After two strong showings at Monaco and Baku, Ferrari were back on the wrong foot at the French Grand Prix.  Balance problems with the chassis turned into tyre problems during the race, making sure that Sainz and, particularly, Leclerc, dropped down the order once graining hit their Pirelli tyres. The end result? Sainz finished 11th and Leclerc 16th and no points for the Scuderia – the first time this has happened since Abu Dhabi, last year. Sainz had the measure of Leclerc all weekend long, with the Monegasque driver struggling in all sessions with his SF21, and his 16th place and two stops is the symbol of his weakest showing so far this season.

Outside Ferrari, the nominations become a little bit less-obvious, with the race on Sunday having zero attrition. For the third race in a row, Mercedes were amongst the nominations, and again for a very specific reason: they were outplayed on strategy yet again by Red Bull. A reverse scenario of what happened at Catalunya, this time it was both Verstappen and his team-mate Sergio Pérez, who finally seems comfortable on his RB16, who took full advantage of their own strategies to close the gap to the Mercedes on the closing laps of the race to steal a double podium for the Austrian marque. It was a breath of fresh air for those of us so used to seeing it occur the other way round.

The Mercedes' team got beaten on strategy at Paul Ricard. Photography: Mercedes AMG F1/Steve Etherington

The Mercedes’ team got beaten on strategy at Paul Ricard. Photography: Mercedes AMG F1/Steve Etherington

Therefore Mercedes deserve a mention, regardless of their final 2-4 position. For the third race in a row they have been genuinely outclassed by their competition in almost every aspect of racing. For Mercedes, what was a “win as a team, lose as a team” mentality has now resorted to (especially Valtteri Bottas) airing out their dirty laundry on the world feed. They are a team at a loss, and for Mercedes, the team who were completely unbeatable for seven straight seasons, it seems a miracle that someone has finally got under their skin. Perhaps, that’s exactly what Max and Red Bull have been able to achieve thus far this season, but given Mercedes’ historical record of coming back stronger than ever from a loss like this, Red Bull must not get complacent after three consecutive victories.

And again, in a race with little in the way of classic rejectdom, performances like those of Esteban Ocon cannot be ignored for greater things. From Saturday to Sunday he was many places off his teammate Fernando Alonso. Up until now, while it has been seen that as Alonso is getting to grips with his car, Ocon has held the advantage at the beginning of the season. However, after an upturn in performance following Azerbaijan, the two-time world champion seems to be getting faster and more comfortable each round, and it is a real threat to Ocon.

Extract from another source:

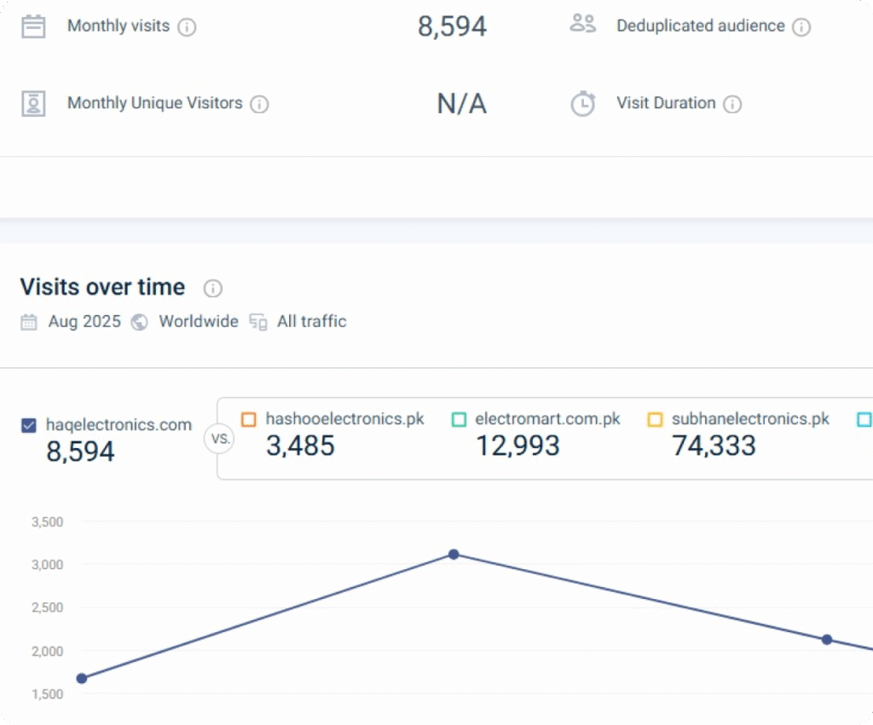Click the globe icon beside Worldwide

[140, 322]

At his home race, the Frenchman barely cracked the top 10, and it seemed to be entirely due to pace than strategy. Having just signed a whopping three-year deal with Alpine, the team are clearly behind him, and he needs to deliver the goods if he wants to be seen as the lead driver he is being promoted towards.

For a revival in form, George Russell wins Infinite Improbability Drive of the Race

For some on GPRejects (read: this author), there has been recent worry that George Russell’s opportunity may have come and gone. It cannot be easy to wait in the wings for a top drive for so long, knowing that the coveted Mercedes seat may never arrive. He seemed to vent this frustration at Imola, when he blamed a 50:50 collision with Bottas on the Finn trying to prevent his own demotion!

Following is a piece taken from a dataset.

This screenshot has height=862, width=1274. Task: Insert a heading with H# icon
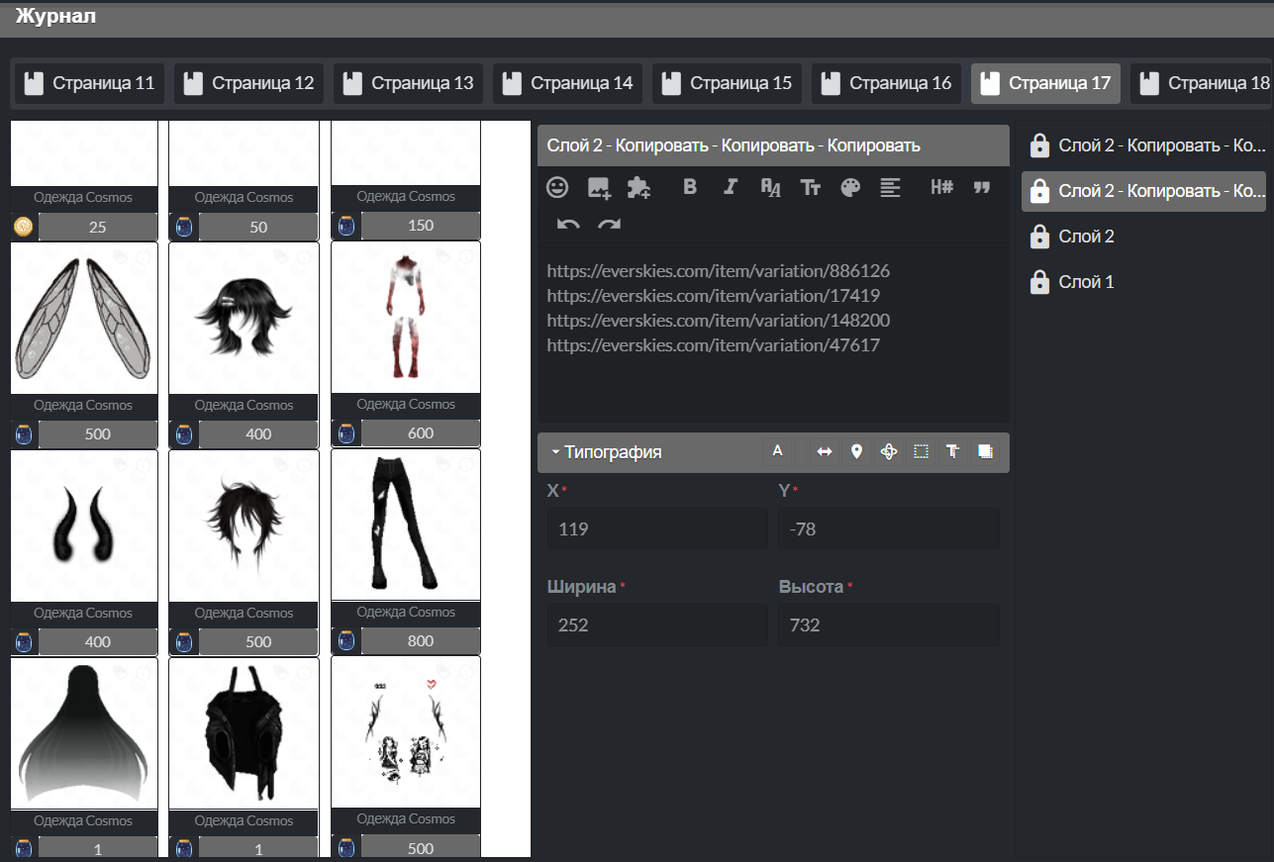[941, 187]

Russell put up his best showing for Williams at Paul Ricard. Photography: Williams Racing

Russell put up his best showing for Williams at Paul Ricard. Photography: Williams Racing

At Paul Ricard, for the first time in many races, George seemed to get a full weekend together and finish a mighty 12th in the 2021 Williams – the result being on merit and being good enough to send the Grove squad back ahead of Haas in the constructors’ championship. As another reminder, there was not a single retirement this weekend, and with a few drop-outs from the front-runners, George could have snagged his first point for the Williams team, and the team’s first in two years. Point or not, the performance was brilliant. He considered this race his best drive for the Williams team and we have to agree with him on that! Now it is all about maintaining that form as contract talks come up again at Mercedes.

Something worth mentioning was how good the race was at Paul Ricard, to the surprise of pretty much everyone. The track isn’t liked among drivers and fans (and for a good reason), but that wasn’t enough to stop the French Grand Prix from offering up its best show since its comeback to the calendar. For once, something French wasn’t the most rejectful thing about the race (though Ocon tried his best), and the race not being terrible is worthy enough of mention and of praise. Oh how our standards have dropped!

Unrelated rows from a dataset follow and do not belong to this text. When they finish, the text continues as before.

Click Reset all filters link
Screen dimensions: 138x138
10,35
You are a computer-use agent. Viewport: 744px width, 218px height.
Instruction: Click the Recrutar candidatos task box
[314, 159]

Paul Ricard put up its best show since its return to the calendar. Photography: KlearNØDE

Paul Ricard put up its best show since its return to the calendar. Photography: KlearNØDE

As mentioned before, Alonso’s pace seems to have hit its stride, with two solid points finishes in a row now,  seeing the Spaniard have the measure of Ocon during this weekend. The Alpine didn’t have the strongest package for race day, but it didn’t stop the double world champion from extracting the maximum out of his A521 chassis.  Like Ferrari, is this a sign of things to come, or the case of a few good races? We will likely see by mid-season.

And finally, speaking of upturns in pace, it was refreshing and heartening to see Daniel Ricciardo with some good pace again at McLaren. He has had trouble adapting to the MCL35M, and after some dismal races, especially at Monaco (where he was lapped by his teammate Lando Norris), he was back on form at Paul Ricard. As with Russell, Ricciardo needs these kind of performances to be the norm, not the improbable.

Full Results

Ferrari (and especially Charles Leclerc) 85% (22) George Russell 46% (11)
Mercedes 12% (3) The French Grand Prix 33% (8)
Esteban Ocon 4% (1) Fernando Alonso 13% (3)
Daniel Ricciardo 8% (2)
Number of votes: 26 Number of votes: 24

Disclaimer: The ROTR and IIDOTR awards are purely for fun purposes.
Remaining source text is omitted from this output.